Newcastle’s Boudicca opened with gothic hardcore, jagged, theatrical, and grinning through it. Their set pulled the crowd in early, somewhere between post-punk and metal, all shadow and edge but clearly having as much fun as the packed room in front of them.


By the time the headliners arrived, the floor was ready to cave. The pit wasn’t one age group but all of them, bodies surfing overhead then dropping back into the tangle. The energy was restless, the kind of release people had been waiting for.


The Dead Kennedys have always thrived when the air feels combustible, when systems are buckling and people push back.

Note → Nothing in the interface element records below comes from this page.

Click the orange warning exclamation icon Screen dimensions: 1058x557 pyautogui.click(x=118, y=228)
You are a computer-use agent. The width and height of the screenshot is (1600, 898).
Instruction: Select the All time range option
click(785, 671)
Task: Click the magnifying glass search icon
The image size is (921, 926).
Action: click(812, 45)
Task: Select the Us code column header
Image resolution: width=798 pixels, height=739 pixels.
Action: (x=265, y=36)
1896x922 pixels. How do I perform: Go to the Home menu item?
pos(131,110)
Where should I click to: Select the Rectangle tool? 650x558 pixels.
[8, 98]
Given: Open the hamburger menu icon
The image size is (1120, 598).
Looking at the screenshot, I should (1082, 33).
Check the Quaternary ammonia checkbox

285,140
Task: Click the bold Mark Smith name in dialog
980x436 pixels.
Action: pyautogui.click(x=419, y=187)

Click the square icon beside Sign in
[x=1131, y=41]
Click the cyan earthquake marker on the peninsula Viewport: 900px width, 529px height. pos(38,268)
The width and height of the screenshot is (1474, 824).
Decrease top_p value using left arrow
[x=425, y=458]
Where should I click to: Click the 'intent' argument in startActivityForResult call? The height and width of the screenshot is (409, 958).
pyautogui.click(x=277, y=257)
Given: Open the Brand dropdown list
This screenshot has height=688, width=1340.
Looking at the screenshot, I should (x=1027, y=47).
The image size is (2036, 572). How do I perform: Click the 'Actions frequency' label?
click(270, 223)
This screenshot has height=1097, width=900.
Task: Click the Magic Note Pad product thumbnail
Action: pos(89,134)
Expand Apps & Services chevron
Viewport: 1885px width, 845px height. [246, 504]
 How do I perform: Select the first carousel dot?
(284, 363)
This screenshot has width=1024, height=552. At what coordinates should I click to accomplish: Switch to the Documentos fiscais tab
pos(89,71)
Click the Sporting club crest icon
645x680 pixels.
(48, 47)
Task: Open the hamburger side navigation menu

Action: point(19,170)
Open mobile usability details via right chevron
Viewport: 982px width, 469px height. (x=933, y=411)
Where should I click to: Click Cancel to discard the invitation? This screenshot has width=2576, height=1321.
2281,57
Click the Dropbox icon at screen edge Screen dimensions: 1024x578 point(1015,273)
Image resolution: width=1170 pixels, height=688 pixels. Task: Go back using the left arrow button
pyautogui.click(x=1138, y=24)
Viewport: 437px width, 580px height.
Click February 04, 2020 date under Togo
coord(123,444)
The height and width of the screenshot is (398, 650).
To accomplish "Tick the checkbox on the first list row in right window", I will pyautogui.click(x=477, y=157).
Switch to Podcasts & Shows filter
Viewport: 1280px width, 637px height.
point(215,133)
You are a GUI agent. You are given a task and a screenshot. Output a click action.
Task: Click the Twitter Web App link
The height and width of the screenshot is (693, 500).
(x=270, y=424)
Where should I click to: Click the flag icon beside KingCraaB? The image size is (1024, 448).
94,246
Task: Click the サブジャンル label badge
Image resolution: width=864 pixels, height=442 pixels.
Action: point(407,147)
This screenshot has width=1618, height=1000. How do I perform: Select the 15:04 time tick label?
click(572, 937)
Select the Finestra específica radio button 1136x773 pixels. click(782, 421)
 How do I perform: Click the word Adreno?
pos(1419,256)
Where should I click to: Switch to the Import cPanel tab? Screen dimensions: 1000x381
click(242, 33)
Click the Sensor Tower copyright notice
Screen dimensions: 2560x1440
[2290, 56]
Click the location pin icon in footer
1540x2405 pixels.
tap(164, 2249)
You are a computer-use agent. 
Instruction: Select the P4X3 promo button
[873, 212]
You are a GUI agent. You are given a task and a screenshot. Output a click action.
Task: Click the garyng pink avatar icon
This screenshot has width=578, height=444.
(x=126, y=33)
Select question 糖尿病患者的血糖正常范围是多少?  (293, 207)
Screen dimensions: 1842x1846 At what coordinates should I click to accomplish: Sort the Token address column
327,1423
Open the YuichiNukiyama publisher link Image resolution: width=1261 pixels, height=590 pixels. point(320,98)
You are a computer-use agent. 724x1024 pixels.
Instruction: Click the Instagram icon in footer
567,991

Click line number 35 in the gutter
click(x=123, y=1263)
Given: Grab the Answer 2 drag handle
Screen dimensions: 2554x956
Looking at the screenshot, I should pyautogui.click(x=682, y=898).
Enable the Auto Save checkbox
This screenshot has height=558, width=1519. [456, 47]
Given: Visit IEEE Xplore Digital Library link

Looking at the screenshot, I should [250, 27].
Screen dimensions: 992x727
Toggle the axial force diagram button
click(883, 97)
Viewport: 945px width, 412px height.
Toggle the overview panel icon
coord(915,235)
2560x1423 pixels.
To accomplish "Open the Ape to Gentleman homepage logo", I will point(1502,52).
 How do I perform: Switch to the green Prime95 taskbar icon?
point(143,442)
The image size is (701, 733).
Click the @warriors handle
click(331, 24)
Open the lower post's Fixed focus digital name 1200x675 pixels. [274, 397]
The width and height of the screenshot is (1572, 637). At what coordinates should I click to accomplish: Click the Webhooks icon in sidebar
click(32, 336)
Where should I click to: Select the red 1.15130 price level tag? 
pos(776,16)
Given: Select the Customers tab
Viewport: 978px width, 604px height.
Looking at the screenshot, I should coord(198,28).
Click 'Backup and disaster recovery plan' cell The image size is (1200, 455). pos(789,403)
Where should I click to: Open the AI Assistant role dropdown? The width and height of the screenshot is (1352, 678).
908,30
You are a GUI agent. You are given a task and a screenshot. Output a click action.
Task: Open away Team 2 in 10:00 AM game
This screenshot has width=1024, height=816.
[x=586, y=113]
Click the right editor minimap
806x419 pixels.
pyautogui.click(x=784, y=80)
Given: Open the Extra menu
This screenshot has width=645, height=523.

Right now, Australia’s streets are thick with protest. The country feels divided and worn out. Skip broke the noise with dry humour, introducing himself as being from “the greatest place in the world, the USA.” The crowd shot back boos.

Songs like ‘California Über Alles’, ‘Holiday in Cambodia’, and ‘Police Truck’ hit differently when the world outside feels tense. The anti-n**i gear hung proudly on the merch stand, a reminder the band’s stance and outspokenness hasn’t shifted an inch. In a city where far-right rallies have become semi-routine, that clarity matters.
They reworked ‘MTV Get Off The Air’ into a critique of AI and slipped a brief Taylor Swift riff into ‘Bleed For Me’. The night closed with their cover of ‘Viva Las Vegas’, before tearing through ‘Holiday in Cambodia’ and ‘Chemical Warfare’.

It was loud, messy, direct, exactly how it should be. And in a moment where everything feels fractured, when protest feels constant but change drags its feet, a Dead Kennedys show is the perfect reminder of the power of music in the evolving politics of the world.